By: Indo-Asian News Service | New Delhi | Updated: August 10, 2014 12:33 pm
How about getting a rakhi that you can eat? Or how about making one by perfecting the art of quilling? This Raksha Bandhan, sisters are trying innovative ways to add the personal touch and thoughtfulness.
Delhi-based Roshni Chugh, is a chocolate maker. She realised that youngsters generally fiddle with their rakhi’s and take it off after some time. Hence, she thought of using chocolate in her rakhis to cater to a niche audience.
“It is fun to bring such changes in rakhis. One can just eat the chocolate after the day is over,” Chugh, the owner of GICEE chocolates said.
“These are very popular,” she added.
The chocolate rakhis come in a wide variety of flavours and are priced between Rs.100 and Rs.150.

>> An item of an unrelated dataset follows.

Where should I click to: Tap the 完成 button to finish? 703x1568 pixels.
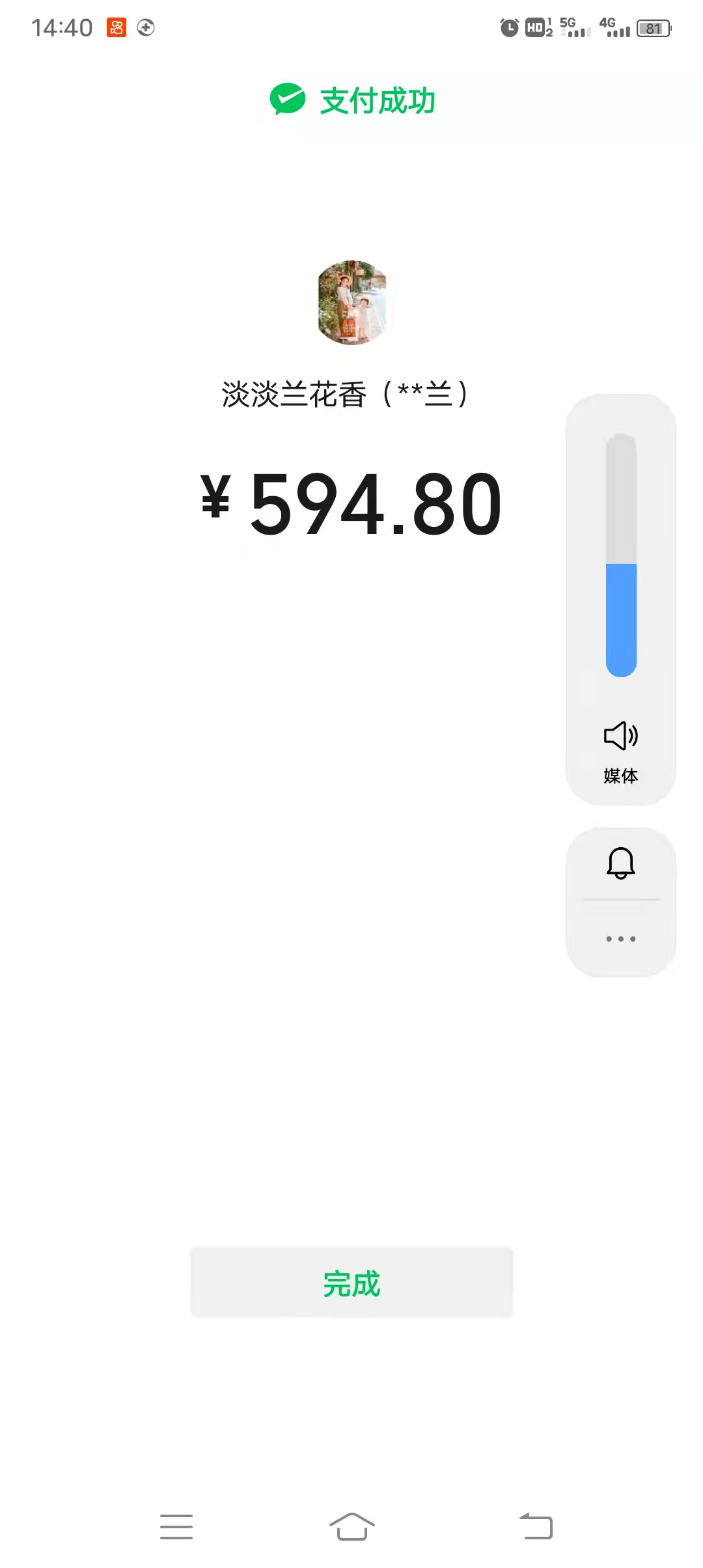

Nisha Mehra, who also lives in Delhi, got the idea of starting her own small-time business of cookie rakhis when her cousin asked her to tie a cookie around his wrist so that he could eat it.
“It was then I realised it could be an exciting idea to starting something that is different,” Mehra said.
“I use a medium sized biscuit, immerse it into the chocolate syrup and sprinkle it with cashews. They can be kept for day if one wants to, but they are so irresistible that one can’t resist them,” she added.
While traditional rakhis have already flooded the markets, Suman Verma decided to do something different to make her brother feel special. She attended a workshop in the capital and learnt the technique of quilling.
“Quilling involves use of paper strips that are rolled, shaped and glued together to create decorative designs,” Nidhi Mahendroo, who conducts workshops said.
“People want to add the personal touch to the rakhi. So, I conduct this workshop every season as these rakhis are easy to make and look very beautiful,” she added.
Mahendroo had conducted one-day workshops in Vasant Vihar in south Delhi. She charged Rs. 600 per day.
Last, but not the least, is the “lumba” or “chura” rakhi.
This special rakhi strengthens the bond between the sister and sister-in-law, and are tied on the wrists of the latter.
These designs can be customised and one can choose from different colours of tussles.
“People design their own lumba rakhis using different colours of tussles,” said Manohar, a shopkeeper in Chandani Chowk.
“They mix and match several tussles together, using their favourite colours,” he added.
The cost of a self-designed lumba rakhi with a bangle ranges from Rs.250 Rs.500 while those without a bangle cost between Rs.50 and Rs.200.